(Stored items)
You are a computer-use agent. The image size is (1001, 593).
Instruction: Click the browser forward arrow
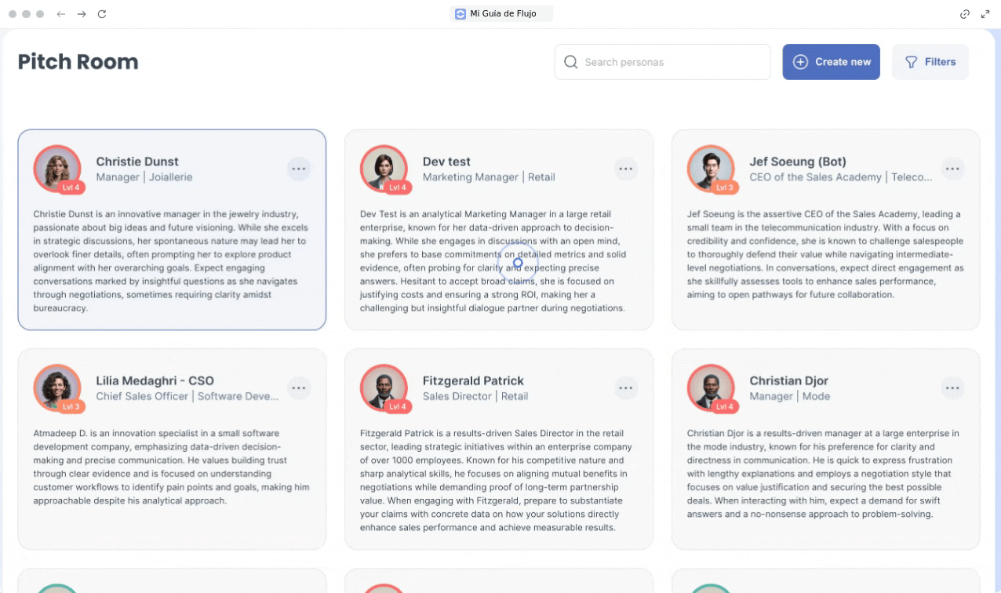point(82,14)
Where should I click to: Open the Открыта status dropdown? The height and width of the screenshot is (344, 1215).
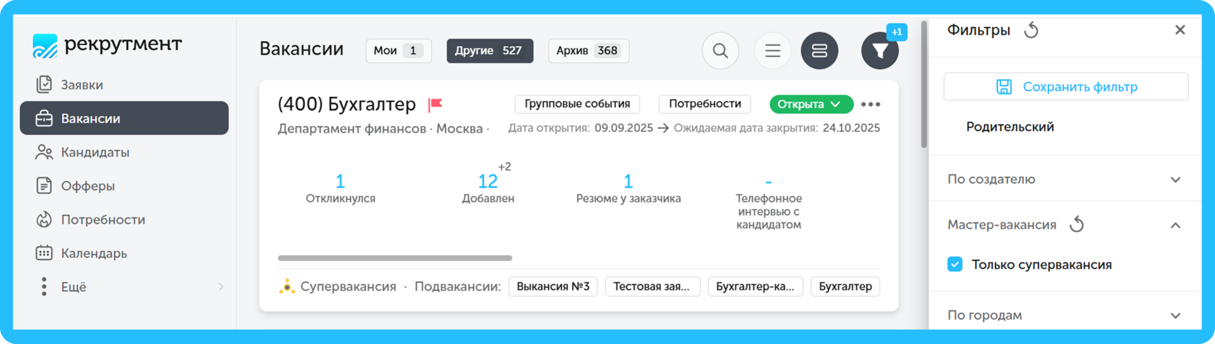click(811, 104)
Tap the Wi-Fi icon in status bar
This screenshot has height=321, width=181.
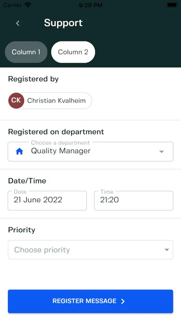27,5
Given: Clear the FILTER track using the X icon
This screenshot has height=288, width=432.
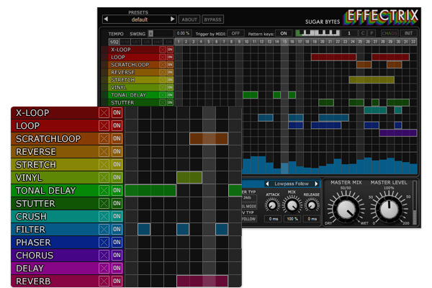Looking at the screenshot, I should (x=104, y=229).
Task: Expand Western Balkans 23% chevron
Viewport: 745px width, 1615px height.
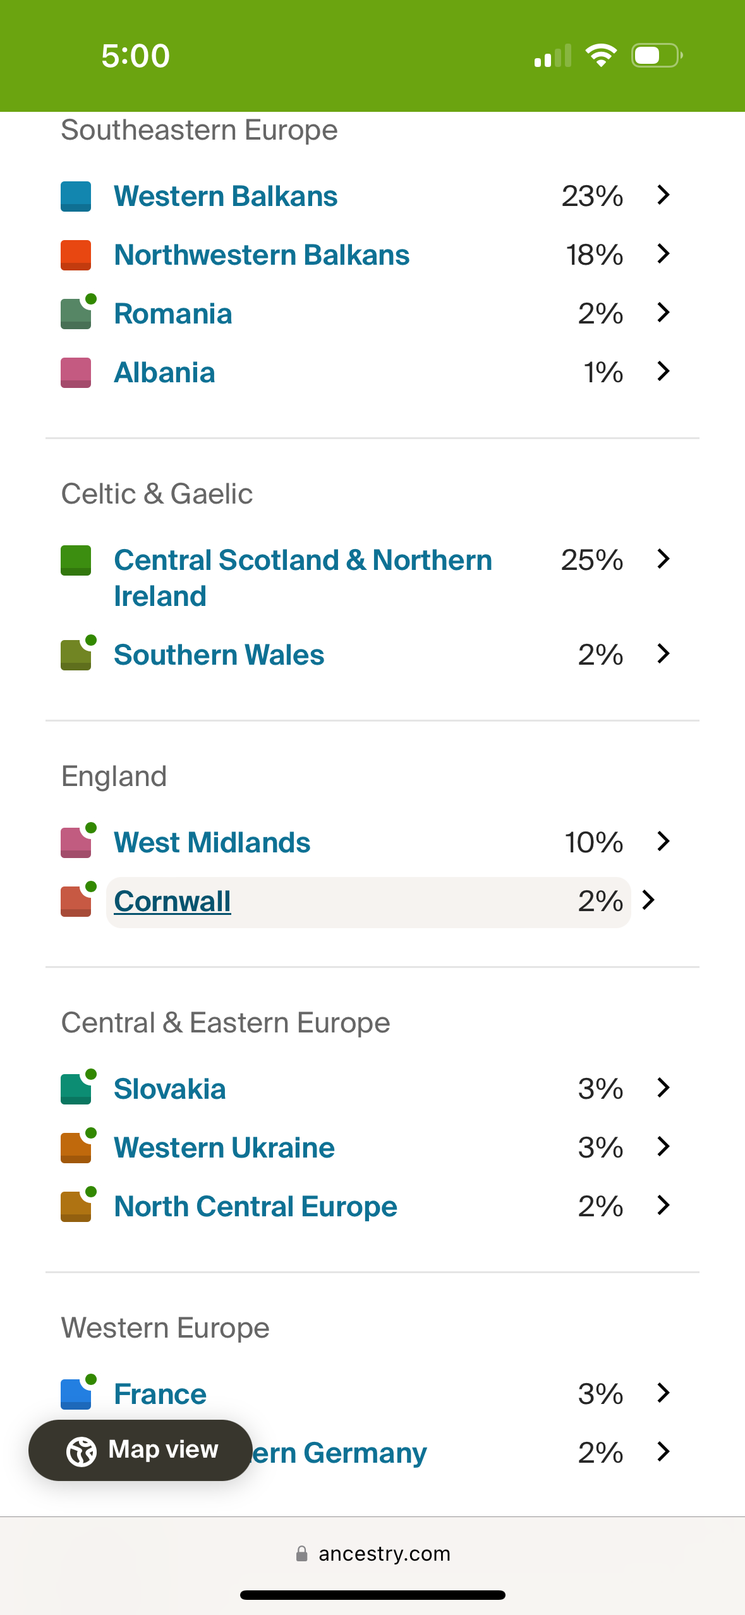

◆ Work request ◆
Set down the entries shown above once more, exactly as they read, but without pictures.

◆ Answer to this task ◆
You are a computer-use agent. The image size is (1001, 593).
Instruction: Click the browser forward arrow
point(82,14)
Where should I click to: Open the Открыта status dropdown? The height and width of the screenshot is (344, 1215).
click(811, 104)
Tap the Wi-Fi icon in status bar
This screenshot has height=321, width=181.
27,5
Given: Clear the FILTER track using the X icon
This screenshot has height=288, width=432.
Looking at the screenshot, I should (x=104, y=229).
Task: Expand Western Balkans 23% chevron
Viewport: 745px width, 1615px height.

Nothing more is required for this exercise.